**GIVEN RECORDS**.
::::::
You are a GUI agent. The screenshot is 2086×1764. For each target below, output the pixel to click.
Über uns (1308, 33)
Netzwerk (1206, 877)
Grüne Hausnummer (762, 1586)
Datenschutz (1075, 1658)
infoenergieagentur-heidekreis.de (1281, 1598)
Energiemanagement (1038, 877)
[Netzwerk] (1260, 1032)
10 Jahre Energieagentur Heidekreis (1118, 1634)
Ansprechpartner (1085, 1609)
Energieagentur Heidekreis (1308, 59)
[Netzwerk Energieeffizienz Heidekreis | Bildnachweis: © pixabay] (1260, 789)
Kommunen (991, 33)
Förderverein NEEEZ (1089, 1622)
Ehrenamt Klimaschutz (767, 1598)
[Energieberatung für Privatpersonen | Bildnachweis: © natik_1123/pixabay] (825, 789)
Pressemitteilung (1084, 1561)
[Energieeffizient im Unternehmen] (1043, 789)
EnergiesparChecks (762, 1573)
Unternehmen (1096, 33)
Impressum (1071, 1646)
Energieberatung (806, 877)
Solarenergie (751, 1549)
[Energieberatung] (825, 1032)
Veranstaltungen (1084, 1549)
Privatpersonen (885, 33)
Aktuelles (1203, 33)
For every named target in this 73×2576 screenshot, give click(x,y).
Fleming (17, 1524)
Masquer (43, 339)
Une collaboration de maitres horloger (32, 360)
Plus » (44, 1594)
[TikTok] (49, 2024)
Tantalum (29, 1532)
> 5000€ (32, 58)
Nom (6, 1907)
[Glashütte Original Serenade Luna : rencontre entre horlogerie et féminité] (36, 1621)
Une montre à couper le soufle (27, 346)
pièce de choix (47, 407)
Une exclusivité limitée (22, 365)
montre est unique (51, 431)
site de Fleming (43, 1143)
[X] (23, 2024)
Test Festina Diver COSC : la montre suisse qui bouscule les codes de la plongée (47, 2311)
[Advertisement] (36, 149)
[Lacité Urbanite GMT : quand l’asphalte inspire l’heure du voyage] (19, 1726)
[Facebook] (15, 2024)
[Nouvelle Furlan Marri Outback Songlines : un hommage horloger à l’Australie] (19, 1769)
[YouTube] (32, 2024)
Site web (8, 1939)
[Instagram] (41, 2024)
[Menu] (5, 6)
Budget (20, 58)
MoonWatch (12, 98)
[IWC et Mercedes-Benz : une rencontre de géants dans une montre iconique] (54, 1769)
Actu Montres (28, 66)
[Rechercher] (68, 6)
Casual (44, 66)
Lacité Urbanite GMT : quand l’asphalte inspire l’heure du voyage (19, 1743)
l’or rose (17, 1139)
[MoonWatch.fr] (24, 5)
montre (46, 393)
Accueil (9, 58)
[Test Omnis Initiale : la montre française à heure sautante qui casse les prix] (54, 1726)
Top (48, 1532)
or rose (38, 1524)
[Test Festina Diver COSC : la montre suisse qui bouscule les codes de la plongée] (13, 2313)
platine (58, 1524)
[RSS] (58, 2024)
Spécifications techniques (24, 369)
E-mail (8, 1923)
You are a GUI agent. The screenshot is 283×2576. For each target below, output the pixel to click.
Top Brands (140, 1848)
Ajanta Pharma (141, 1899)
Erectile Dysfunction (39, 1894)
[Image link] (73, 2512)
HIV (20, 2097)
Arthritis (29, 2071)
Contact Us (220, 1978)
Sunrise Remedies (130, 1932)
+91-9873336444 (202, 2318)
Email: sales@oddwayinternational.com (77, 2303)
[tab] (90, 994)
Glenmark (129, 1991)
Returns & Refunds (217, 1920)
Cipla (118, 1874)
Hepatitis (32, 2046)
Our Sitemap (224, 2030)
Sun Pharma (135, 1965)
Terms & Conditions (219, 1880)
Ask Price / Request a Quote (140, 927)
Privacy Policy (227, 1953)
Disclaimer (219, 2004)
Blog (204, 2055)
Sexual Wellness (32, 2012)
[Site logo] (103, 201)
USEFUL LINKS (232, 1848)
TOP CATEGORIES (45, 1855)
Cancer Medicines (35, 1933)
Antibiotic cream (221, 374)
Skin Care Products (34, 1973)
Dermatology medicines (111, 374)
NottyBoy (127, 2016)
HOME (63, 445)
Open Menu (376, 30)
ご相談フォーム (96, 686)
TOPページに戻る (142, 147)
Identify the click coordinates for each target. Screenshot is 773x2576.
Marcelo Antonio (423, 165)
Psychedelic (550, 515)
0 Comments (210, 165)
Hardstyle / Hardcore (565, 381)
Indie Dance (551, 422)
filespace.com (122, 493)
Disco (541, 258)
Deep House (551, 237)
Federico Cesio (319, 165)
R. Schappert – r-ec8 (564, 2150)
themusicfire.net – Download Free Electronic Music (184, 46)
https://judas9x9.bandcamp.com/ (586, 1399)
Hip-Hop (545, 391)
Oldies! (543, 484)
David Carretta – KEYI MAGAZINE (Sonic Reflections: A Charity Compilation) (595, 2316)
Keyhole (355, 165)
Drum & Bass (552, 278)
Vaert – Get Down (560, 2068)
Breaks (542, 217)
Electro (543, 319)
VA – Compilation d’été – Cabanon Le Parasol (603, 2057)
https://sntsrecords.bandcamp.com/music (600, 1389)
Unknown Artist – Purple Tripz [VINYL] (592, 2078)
::::::
Wherever the line holding "Datenschutz (1075, 1658)" falls in the entries above, copy exactly from it through the line holding "Energieberatung (806, 877)", inclusive, and add nothing.

Datenschutz (1075, 1658)
infoenergieagentur-heidekreis.de (1281, 1598)
Energiemanagement (1038, 877)
[Netzwerk] (1260, 1032)
10 Jahre Energieagentur Heidekreis (1118, 1634)
Ansprechpartner (1085, 1609)
Energieagentur Heidekreis (1308, 59)
[Netzwerk Energieeffizienz Heidekreis | Bildnachweis: © pixabay] (1260, 789)
Kommunen (991, 33)
Förderverein NEEEZ (1089, 1622)
Ehrenamt Klimaschutz (767, 1598)
[Energieberatung für Privatpersonen | Bildnachweis: © natik_1123/pixabay] (825, 789)
Pressemitteilung (1084, 1561)
[Energieeffizient im Unternehmen] (1043, 789)
EnergiesparChecks (762, 1573)
Unternehmen (1096, 33)
Impressum (1071, 1646)
Energieberatung (806, 877)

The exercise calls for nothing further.